FirstEnergy performs sensitivity analyses to estimate its exposure to the market risk of its commodity positions. Based on derivative
contracts held as of December 31, 2013, a 10% adverse change in commodity prices would decrease net income by approximately
$27 million during the next 12 months.
Equity Price Risk
As of December 31, 2013, the FirstEnergy pension plan assets were approximately allocated as follows: 18% in equity securities,
40% in fixed income securities, 23% in absolute return strategies, 6% in real estate and 13% in cash and short-term securities. A
decline in the value of pension plan assets could result in additional funding requirements. FirstEnergy’s funding policy is based
on actuarial computations using the projected unit credit method. During the year ended December 31, 2013, FirstEnergy made
no contributions to its qualified pension plans. See Note 3, Pensions and Other Postemployment Benefits, of the Combined Notes
to Consolidated Financial Statements for additional details on FirstEnergy's pension plans and OPEB. In 2013, FirstEnergy's pension
plan assets lost approximately (1.0)% as compared to an expected return on plan assets of 7.75%.

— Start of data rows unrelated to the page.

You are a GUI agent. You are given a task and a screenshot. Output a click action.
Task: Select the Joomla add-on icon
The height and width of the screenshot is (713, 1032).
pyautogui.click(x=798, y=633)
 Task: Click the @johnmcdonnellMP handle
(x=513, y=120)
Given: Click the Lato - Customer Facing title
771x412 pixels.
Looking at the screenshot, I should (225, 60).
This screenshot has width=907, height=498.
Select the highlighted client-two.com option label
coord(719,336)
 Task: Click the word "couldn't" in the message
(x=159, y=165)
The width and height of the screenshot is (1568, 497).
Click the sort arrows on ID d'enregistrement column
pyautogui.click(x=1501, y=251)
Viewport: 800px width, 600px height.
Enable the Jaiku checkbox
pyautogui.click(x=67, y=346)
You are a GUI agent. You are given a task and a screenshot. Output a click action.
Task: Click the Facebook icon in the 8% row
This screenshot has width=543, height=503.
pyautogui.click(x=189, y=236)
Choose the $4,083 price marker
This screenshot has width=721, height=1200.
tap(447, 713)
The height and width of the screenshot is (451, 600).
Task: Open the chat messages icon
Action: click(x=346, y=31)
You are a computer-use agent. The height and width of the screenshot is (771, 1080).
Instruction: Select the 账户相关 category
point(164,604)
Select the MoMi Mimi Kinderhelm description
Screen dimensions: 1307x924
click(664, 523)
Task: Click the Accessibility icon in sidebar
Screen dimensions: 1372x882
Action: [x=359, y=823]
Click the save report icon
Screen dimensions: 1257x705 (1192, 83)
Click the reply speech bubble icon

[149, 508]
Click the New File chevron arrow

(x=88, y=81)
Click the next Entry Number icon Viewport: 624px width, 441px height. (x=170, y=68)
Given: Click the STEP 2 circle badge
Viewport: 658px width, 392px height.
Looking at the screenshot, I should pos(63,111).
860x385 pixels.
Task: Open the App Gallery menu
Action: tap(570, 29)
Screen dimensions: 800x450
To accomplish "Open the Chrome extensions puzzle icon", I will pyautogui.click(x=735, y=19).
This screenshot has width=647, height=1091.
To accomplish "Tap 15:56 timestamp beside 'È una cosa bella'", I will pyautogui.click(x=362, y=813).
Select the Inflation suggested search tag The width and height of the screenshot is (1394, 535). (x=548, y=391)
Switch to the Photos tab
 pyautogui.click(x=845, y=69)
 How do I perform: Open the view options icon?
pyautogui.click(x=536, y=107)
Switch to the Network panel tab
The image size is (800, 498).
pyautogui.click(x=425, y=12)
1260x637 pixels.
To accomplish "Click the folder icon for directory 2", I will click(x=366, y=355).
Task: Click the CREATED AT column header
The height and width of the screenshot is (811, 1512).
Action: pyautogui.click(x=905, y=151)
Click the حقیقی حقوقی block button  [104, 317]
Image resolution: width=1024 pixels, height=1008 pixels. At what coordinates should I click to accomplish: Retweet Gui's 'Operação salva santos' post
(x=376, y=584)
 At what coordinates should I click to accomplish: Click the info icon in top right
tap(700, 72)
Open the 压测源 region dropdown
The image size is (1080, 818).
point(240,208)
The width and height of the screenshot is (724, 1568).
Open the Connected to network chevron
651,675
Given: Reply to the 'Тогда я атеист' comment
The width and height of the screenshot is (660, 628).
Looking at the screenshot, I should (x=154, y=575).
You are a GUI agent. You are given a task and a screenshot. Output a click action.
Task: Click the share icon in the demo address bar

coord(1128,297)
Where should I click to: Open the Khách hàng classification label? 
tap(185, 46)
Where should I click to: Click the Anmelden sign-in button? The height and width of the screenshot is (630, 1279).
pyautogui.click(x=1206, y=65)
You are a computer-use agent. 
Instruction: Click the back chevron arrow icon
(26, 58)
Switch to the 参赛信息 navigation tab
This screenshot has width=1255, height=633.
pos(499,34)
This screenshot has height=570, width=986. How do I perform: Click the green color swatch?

NDT funds have been established to satisfy NG’s and other FirstEnergy subsidiaries' nuclear decommissioning obligations. As of
December 31, 2013, approximately 77% of the funds were invested in fixed income securities, 15% of the funds were invested in
equity securities and 8% were invested in short-term investments, with limitations related to concentration and investment grade
ratings. The investments are carried at their market values of approximately $1,695 million, $316 million and $179 million for fixed
income securities, equity securities and short-term investments, respectively, as of December 31, 2013, excluding $11 million of
net receivables, payables and accrued income. A hypothetical 10% decrease in prices quoted by stock exchanges would result in
a $32 million reduction in fair value as of December 31, 2013. Certain FirstEnergy subsidiaries recognize in earnings the unrealized
losses on AFS securities held in its NDT as OTTI. A decline in the value of FirstEnergy’s NDT or a significant escalation in estimated
decommissioning costs could result in additional funding requirements. During 2013, FirstEnergy contributed approximately $5
million to the NDT.
Interest Rate Risk
FirstEnergy’s exposure to fluctuations in market interest rates is reduced since a significant portion of debt has fixed interest rates,
as noted in the table below. FirstEnergy is subject to the inherent interest rate risks related to refinancing maturing debt by issuing
new debt securities. As discussed in Note 6, Leases of the Combined Notes to Consolidated Financial Statements, FirstEnergy’s
investments in capital trusts effectively reduce future lease obligations, also reducing interest rate risk.